• _Extrait du texte_

J’invite le Tribunal à se rapporter au document PS-3012, déjà déposé sous la cote USA-190. C’est une lettre émanant de l’état-major d’un Sonderkommando, qui était une unité bien connue de l’Einsatzgruppe C. Elle est datée du 19 mars 1943. Cette lettre résume l’activité réelle et les véritables méthodes de la Gestapo et du SD. J’aimerais en citer certaines parties qui n’ont pas encore été lues, à la page 2 du document PS-3012 ; je crois que je lirai la première page, en commençant au premier paragraphe :

« La tâche de la Police de sûreté et du service de sûreté (SD) est de découvrir tous les ennemis du Reich et de les combattre dans l’intérêt de la sécurité, et surtout de garantir la sécurité de l’Armée dans les zones d’opérations. Outre l’anéantissement des adversaires actifs et avoués, il faut prendre des mesures préventives pour l’élimination des personnes qui, en raison de leurs convictions ou de leur passé, pourraient, à la faveur des circonstances, devenir des ennemis effectifs. La Police de sûreté exécute cette mission avec toute la dureté nécessaire, en accord avec les directives générales du Führer. Ces mesures énergiques sont particulièrement nécessaires dans les territoires menacés par l’activité de bandes de partisans. La compétence de la Police de sûreté dans la zone des opérations est déterminée par les décrets Barberousse. » – Le Tribunal se souvient du fameux mot-code « Barbarossa » (Barberousse), qui englobait toutes les instructions relatives à l’invasion de la Russie.

« Les mesures prises ces derniers temps par la Police de sûreté sur une vaste échelle sont, à mon avis, indispensables pour les deux raisons suivantes :

« 1. La situation du front dans mon secteur était devenue si sérieuse que la population, en partie influencée par les Hongrois et les Italiens, refluant en désordre, prenait ouvertement parti contre nous.

« 2. Les importantes opérations de partisans, qui venaient plus particulièrement de la forêt de Bryansk, en étaient une autre raison. En outre, d’autres groupes de partisans se formèrent spontanément et apparurent comme des champignons dans tous les secteurs. Les approvisionnements en armes ne constituaient manifestement aucune difficulté. C’eut été un non-sens d’observer toute cette activité sans aucune réaction. Il est évident que toutes ces mesures entraînent quelque rigueur.

« Je veux souligner l’essentiel de ces mesures rigoureuses :

« 1º Exécution des Juifs hongrois. 2º Exécution d’agronomes. 3º Exécution d’enfants. 4º Incendie total des villages. 5º Exécution au cours de tentatives d’évasion des prisonniers détenus par le SD.

« Le chef de l’Einsatzgruppe C a confirmé une fois de plus le caractère approprié des mesures prises et a exprimé sa reconnaissance pour cette action énergique.

« En considération de la situation politique actuelle, en particulier dans l’industrie des armements à l’intérieur du pays, les mesures de la Police de sûreté doivent être subordonnées, autant que possible, au recrutement de la main-d’œuvre pour l’Allemagne. Dans les délais les plus brefs, l’Ukraine doit mettre à la disposition de l’industrie d’armement, un million d’ouvriers dont 500 doivent être envoyés quotidiennement de notre territoire. »

• _Série d'exercices_
A – Répondez aux questions suivantes sur le texte consacré au document PS-3012 :
(i) De quelle date est la lettre présentée au Tribunal ?
(ii) De quelle forêt venaient plus particulièrement les importantes opérations de partisans ?
(iii) Combien d'ouvriers l'Ukraine doit-elle mettre à la disposition de l'industrie d'armement ?
B – Rédigez la suite du texte consacré au document PS-3012, à partir de sa dernière phrase.

• _Jeu de données_

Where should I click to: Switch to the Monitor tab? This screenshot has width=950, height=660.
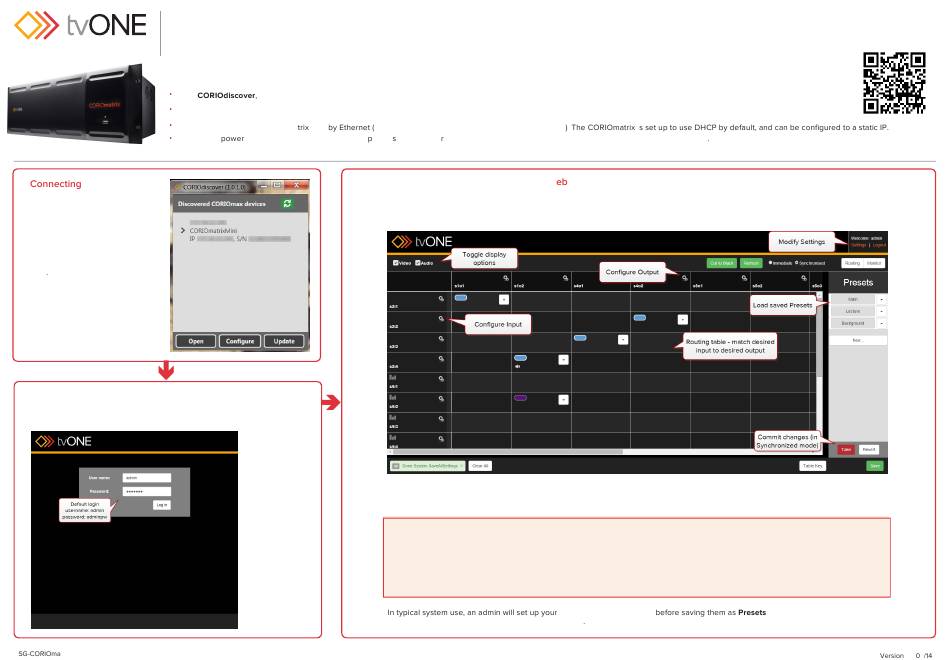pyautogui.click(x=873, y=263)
---
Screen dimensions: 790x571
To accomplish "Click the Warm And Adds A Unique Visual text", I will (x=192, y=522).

• _Corrigé de l'exercice_
A –
(i) Du 19 mars 1943.
(ii) De la forêt de Bryansk.
(iii) Un million d'ouvriers.

B –
Ce chiffre a déjà été mentionné antérieurement par M. Dodd. Je me réfère à la page suivante, au premier ordre divisé en deux paragraphes :

« 1. Le traitement spécial doit être limité à un minimum.

« 2. On n’établira pour le moment que la liste des fonctionnaires communistes, agents actifs, etc., sans les arrêter. Il n’est plus possible, par exemple, d’arrêter tous les proches parents d’un membre du parti communiste. De même, les membres du Komsomolz ne doivent être arrêtés que s’ils occupent des postes importants. »

Les paragraphes suivants, 3 et 4, ont déjà été lus :

« 5. Les comptes rendus sur les bandes de partisans de même que les opérations montées contre elles, ne sont pas modifiés par ces ordres. Cependant les actions contre ces bandes ne peuvent avoir lieu qu’avec mon approbation préalable.

« 6. Les prisons doivent rester vides en général. Nous devons nous rendre compte du fait que les Slaves interpréteront comme de la faiblesse tout traitement doux de notre part et qu’ils agiront immédiatement en conséquence. Si nous limitons provisoirement les mesures rigoureuses prises par la Police de sûreté, c’est seulement pour la raison suivante : il s’agit avant tout de recruter des travailleurs. On ne fera aucun contrôle des personnes envoyées dans le Reich. On ne délivrera aucun certificat écrit de loyauté politique ou semblables attestations. Signé : Christensen, SS Sturmbannführer, commandant. »

Je crois que le Tribunal désire lever l’audience à 4 heures. Je pourrais peut-être lire encore un autre document.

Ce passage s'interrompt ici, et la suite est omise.